Yes, they get you on the “diagnostic” part. I recently had a colonoscopy, but because I was experiencing issues beforehand, it was considered diagnostic (and there were biopsies performed). The copay wasn’t too onerous (I think $325?) but you have to wonder if every “preventative” colonoscopy in the U.S. doesn’t turn into a “diagnostic” procedure.
As far as pain, I would never in a million years consider having one done without pain meds. I was given fentanyl and Versed and it was still extremely uncomfortable.
I am amazed. The report was from 2004 so practice may have altered in the interim. When I had mine done, I spoke to three other patients who were either waiting for or had just completed the procedure and I don’t think any of us had opted for sedation.
It was uncomfortable and undignified, but not painful. The consultant removed a number of polyps and send s sample off to pathology which, to my relief, came back clear. I was on my side on a table and I could see the screen, so I can honestly say that I have seen the inside of my own arse…
It is if they had to remove anything. Did the doctor tell you that s/he had to do a biopsy while they were in there? Somebody has to examine that tissue.
My mother had colon cancer, so I’m willing to part with the $273 to have the polyps examined. The insurance company paid $1,286 to the facility, doctor and anesthesiologist for the procedure itself.
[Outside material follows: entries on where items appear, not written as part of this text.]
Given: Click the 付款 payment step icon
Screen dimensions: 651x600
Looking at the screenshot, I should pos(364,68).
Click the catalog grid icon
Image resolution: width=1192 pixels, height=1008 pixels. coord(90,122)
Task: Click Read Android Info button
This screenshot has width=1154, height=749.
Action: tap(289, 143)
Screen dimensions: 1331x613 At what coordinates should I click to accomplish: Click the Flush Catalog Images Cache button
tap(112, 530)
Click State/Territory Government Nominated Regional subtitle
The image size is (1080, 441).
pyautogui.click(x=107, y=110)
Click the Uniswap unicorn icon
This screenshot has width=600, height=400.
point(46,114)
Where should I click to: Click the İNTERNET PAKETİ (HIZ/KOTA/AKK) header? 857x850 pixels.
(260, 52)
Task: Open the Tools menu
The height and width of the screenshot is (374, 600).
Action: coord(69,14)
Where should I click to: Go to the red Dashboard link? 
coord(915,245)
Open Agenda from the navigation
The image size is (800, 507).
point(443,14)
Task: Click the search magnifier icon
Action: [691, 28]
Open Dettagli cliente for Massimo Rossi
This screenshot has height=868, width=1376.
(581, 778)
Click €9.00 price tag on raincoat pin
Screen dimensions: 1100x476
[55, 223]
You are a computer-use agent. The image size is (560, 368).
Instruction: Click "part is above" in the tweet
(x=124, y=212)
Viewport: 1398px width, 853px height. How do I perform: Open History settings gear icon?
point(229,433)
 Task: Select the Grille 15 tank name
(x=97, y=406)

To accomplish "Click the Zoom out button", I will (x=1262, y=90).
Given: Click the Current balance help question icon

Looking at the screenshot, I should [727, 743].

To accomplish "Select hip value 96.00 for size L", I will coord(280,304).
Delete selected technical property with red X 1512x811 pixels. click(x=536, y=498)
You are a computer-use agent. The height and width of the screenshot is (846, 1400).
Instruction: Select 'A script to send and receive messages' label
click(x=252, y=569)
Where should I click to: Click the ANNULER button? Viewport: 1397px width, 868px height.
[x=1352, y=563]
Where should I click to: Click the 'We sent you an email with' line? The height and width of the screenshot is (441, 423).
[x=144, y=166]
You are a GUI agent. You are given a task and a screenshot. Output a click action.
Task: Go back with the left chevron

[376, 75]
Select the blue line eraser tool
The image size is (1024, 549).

I am sorry about your mom. In your shoes I’d still call my insurance company. If you explain that you plan on not going through with the histopathology of your polyp, I’ll bet they’d offer to pay. Faced with paying $273 versus paying their share of your cancer treatments they may decide to cover their (and your) ass.
If they played hardball, I’d likely cave and pay it myself. But in similar situations I’ve played chicken with my insurance company and they’ve chosen what was in their best financial interest.
Correct me if I’m wrong, but after you’ve had polyps removed you may get a call-back appointment in three or five years rather than the standard ten years. That earlier callback won’t be considered a wellness preventive examination (but you’d be a fool to pass it up with that rationale).
Given my family history, I’ve had three, spread out by three years and then by five. All three were covered by insurance. My next is due in five years. They found small non-cancerous polyps all three times.
That’s bizarre and circular. It’s preventive, but if it turns up something it’s no longer preventive??? I could see them saying the next one isn’t preventive (if your results indicate a shorter time between screenings).
A friend’s daughter had a colonoscopy. NOT preventive in her case; she’d been having some symptoms. Their provider and facility were in-network, the anesthesiologist was not - like they had a choice.
They got a 4K bill from the anesthesiologist and were quite rightfully panicking. And that was bogus - “rack rate” for mine tended to be about 1,300 of which insurance paid maybe 250 (the rest was written off due to being in-network).
So the 4K was highway robbery.
My friend called - and the anesthesiologist had already written off the balance.
Re the OP: fight it. Contact the people billing you and contact the insurer. It might be a temporary glitch.
I do vaguely recall one colonoscopy being fully covered, INCLUDING the anesthesia, as preventive. This most recent one I had, I don’t know - they could argue it was diagnostic… but as I’d hit my out-of-pocket limit a couple weeks before, I paid nothing.